117. DU MÊME.
Varsovie, 3 novembre 1740.
Sire,
C'est en vain que l'on me berce encore d'espérances; c'est en vain que l'amour de la vie et les puissants attraits qu'y ajoute encore la riante perspective qui m'était ouverte cherchent à nourrir l'illusion de mon cœur par l'ardeur de ses désirs; c'est en vain, en un mot, que je voudrais me le cacher à moi-même : chaque heure, chaque instant me le fait sentir plus profondément, et m'avertit que la fin de ma vie approche. El quelque désir que j'eusse d'épargner à V. M. la douleur de cette nouvelle, s'il était possible qu'elle ne lui parvînt jamais, et ne troublât ainsi aucun instant le repos de son grand et sensible cœur, un devoir trop important et trop sacré y est attaché pour que je pusse cependant la lui cacher.
Oui, Sire, il n'est que trop certain, après bien des soins inutiles pour prolonger mes jours, je me vois enfin sur le bord de la tombe. Hélas! je fais naufrage au port. Le ciel ne permet pas que vous ayez le temps d'exécuter vos bons desseins envers moi. Sans doute que le bonheur dont j'allais jouir était trop parfait pour pouvoir devenir ici-bas mon partage, et c'est, oui, je l'espère fermement, mourant en bon chrétien et avec la tranquillité que m'inspire le témoignage de ma conscience, c'est pour m'en rendre participant dans une autre vie que le maître suprême de nos destinées va me retirer de celle-ci.

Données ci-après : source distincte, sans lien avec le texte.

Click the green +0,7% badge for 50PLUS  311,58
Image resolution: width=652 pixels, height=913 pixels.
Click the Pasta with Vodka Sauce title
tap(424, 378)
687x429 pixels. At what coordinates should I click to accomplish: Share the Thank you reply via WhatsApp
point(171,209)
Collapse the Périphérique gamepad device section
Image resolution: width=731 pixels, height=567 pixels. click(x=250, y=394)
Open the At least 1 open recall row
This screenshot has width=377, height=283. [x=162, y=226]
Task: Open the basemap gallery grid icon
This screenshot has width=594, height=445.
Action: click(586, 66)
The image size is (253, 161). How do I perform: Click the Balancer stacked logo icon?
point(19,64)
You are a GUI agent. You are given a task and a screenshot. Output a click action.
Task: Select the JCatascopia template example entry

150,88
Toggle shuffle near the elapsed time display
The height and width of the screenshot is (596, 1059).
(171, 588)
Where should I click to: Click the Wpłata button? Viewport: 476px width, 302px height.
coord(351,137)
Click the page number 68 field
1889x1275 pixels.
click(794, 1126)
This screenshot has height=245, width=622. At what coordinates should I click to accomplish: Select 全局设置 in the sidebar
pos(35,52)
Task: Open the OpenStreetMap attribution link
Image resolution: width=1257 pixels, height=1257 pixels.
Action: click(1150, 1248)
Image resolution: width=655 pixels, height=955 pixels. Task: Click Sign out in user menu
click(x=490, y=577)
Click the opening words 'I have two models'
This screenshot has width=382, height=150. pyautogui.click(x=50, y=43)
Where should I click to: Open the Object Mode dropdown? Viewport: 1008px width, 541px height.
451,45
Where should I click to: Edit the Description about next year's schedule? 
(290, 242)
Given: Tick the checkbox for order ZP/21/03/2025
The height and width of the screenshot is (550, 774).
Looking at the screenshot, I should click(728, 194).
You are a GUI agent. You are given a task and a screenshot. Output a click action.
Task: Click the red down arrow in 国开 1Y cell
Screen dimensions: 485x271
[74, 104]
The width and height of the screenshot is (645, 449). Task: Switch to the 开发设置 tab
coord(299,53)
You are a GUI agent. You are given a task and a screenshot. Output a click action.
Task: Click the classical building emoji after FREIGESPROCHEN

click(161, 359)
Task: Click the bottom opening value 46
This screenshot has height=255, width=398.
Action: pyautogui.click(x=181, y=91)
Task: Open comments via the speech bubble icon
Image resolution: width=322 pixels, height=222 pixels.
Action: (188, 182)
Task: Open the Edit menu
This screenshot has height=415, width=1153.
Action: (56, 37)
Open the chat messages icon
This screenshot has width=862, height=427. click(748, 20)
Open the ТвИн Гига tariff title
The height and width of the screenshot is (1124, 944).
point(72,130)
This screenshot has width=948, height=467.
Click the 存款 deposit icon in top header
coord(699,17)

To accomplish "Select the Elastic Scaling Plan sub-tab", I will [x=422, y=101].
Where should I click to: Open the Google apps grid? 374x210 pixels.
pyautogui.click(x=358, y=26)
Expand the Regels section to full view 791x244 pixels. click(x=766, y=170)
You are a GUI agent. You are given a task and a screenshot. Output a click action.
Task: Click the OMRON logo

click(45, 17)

Encore peu de jours, peu d'heures peut-être, et je ne serai plus. Voilà pourquoi, Sire, je me fais un devoir et m'empresse à vous écrire encore une fois afin de vous recommander ma pauvre famille,a avant que la mort vienne glacer mon sang et fermer mes paupières. Je suis convaincu, Sire, et je meurs tranquille dans la ferme assurance que vous ne l'abandonnerez point, et que vous en aurez un soin qui répondra à l'amitié et à la gracieuse bienveillance dont vous avez daigné m'honorer dès le moment où j'eus le bonheur d'être connu de vous. Ceux que je
a Voyez ci-dessus, p. 292.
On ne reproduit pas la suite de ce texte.